Arthur Scargill — British Politician born on January 11, 1938,

Arthur Scargill is a British trade unionist and politician who was president of the National Union of Mineworkers (NUM) from 1982 to 2002. Joining the NUM at the age of 19 in 1957, he became one of its leading activists in the late 1960s. In 1973, he was instrumental in organising the miners' strike that toppled Edward Heath's Conservative Government in March 1974. A decade later, he led the union through the 1984–85 miners' strike, a key event in British labour and political history. It was a confrontation with the Conservative government of Margaret Thatcher, and the miners' union was decisively defeated. A former Labour Party member, he is now the leader of the Socialist Labour Party (SLP), which he founded in 1996... (wikipedia)

Yet what you need is not marches, demonstrations, rallies or wide associations, all of them are important. What you need is direct action. The sooner people understand that, the sooner we'll begin to change things.
The trade unions and the Labour Party... failed miserably.

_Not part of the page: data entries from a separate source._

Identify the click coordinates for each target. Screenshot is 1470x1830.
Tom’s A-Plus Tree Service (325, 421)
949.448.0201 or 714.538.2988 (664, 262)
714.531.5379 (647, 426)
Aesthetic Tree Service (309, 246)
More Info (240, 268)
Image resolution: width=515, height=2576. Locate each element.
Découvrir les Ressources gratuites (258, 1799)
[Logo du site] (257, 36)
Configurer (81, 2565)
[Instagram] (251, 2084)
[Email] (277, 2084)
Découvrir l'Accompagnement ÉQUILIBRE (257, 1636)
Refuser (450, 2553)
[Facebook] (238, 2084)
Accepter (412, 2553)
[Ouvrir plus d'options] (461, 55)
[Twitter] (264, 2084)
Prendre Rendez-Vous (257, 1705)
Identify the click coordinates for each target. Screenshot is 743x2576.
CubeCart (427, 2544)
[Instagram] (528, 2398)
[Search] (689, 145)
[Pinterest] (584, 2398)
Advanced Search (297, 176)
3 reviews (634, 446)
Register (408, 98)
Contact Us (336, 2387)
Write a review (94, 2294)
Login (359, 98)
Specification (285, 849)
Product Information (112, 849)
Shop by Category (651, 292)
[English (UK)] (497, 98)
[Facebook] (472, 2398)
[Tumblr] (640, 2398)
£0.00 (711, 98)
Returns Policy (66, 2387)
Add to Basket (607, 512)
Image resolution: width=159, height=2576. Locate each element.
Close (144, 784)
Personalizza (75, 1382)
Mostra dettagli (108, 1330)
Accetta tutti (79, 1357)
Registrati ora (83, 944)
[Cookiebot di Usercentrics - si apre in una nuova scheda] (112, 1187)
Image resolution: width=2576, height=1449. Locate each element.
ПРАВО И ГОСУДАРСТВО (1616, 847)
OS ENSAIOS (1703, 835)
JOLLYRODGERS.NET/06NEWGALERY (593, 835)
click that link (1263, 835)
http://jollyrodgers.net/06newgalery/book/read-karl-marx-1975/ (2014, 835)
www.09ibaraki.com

Instead of giving concrete support, and calling upon workers to take industrial action, they did nothing.
The trouble with the Labour Party leadership and the trade union leadership, they're quite willing to applaud millions on the streets of the Philippines or in Eastern Europe, without understanding the need to also produce millions of people on the streets of Britain.
All too often miners, and indeed other trade unionists, underestimate the economic strength they have.
You may see the emergence of a new political party from the body of the trade union movement which represents a very clear-cut socialist alternative policy and which gives expression to the views of the trade union movement in parliament.